Yeah most people are sorry that they got caught, not necessarily for what they did. Get rid of him. 

But remember, while there's no excuse for it, there are reasons. Figure out what you were not giving him, learn to do that for your next relationship, and move on.


----------



## Blanca (Jul 25, 2008)

chenay83 said:


> What's really bad is that I don't think he can do anything to make it better.


there is a part of the pain he caused that he will never be able to fix for you. but no matter who you are with you'll have to deal with that, and you are the only one that can heal yourself. your H can only do so much, but most of the healing will actually be up to you. 



chenay83 said:


> To be completely honest I think he's just sorry he got caught. If I can't get out of this the way I see him I think my marriage may be over.


this is a big part of why you cant move on. you just dont trust him. 

I see my h a lot different nowadays. he's not the guy i thought i married. he's just a guy that has problems like anyone else. i feel very much like you do- that im just along for the ride at the moment and i dont really care anymore. but you know all that is- its a defense mechanism. If you stay in this frame of mind he cant hurt you. But i stay in this frame of mind because i think its part of where i need to be to heal. i dont see it as a dead end and that things will never improve. i just see it as a phase i have to go through to be able to heal. and as long as my H continually does things to regain my trust, i know i will come out of it eventually. 

Im not advocating you stay with your H or anything. i fully believe that if you dont have kids you can leave whenever you want. but its important to understand what you are feeling and how to heal yourself because whether you are with your H or not you're going to have to do it.


----------



## humpty dumpty (Nov 26, 2008)

would it not just be better to leave ??? to sleep with him just to satify your needs wouldnt you be better of finding someone you love respect and who shows that comitment back ?


----------



## preso (May 1, 2009)

humpty dumpty said:


> would it not just be better to leave ??? to sleep with him just to satify your needs wouldnt you be better of finding someone you love respect and who shows that comitment back ?

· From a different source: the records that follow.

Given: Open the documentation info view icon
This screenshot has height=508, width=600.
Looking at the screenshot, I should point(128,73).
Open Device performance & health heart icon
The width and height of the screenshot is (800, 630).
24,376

This is an excellent point.
:iagree:


----------



## chenay83 (Jun 25, 2009)

I think maybe I should give you guys a little more insight about us. We have a two year-old daughter together and we have been together five years. He is actually a really nice guy, but he has some emotional issues. He was the geek no one wanted in high school and I was actually the first "pretty" girl that was into him. I think more than anything he has issues with his insecurity. With that being said, he only messes up every blue moon and this is the first time he has done something that has to do with other women. Usually he won't even look sideways at another woman. Flirting with other females is just a hot button for me, even if it is just online. I still feel like I love him but then I question if I love him or if I just love who I think he is. I don't if he is the man I know that just messed up, or if he is someone I thought I knew that I don't really know at all. Since I can't really come up with an answer I end up shutting down emotionally.


----------



## swedish (Mar 6, 2008)

If he was/is shy around women he may have used the internet long before now and it may be like a 'double life' for him to get a connection/reassurance from other women. It may be something that was easier to hide once he met you rather than stop since he is getting something out of it and at this point may be how he relieves urges, deals with stress, etc. It would be more unusual to me if he had just started this when you found out about it.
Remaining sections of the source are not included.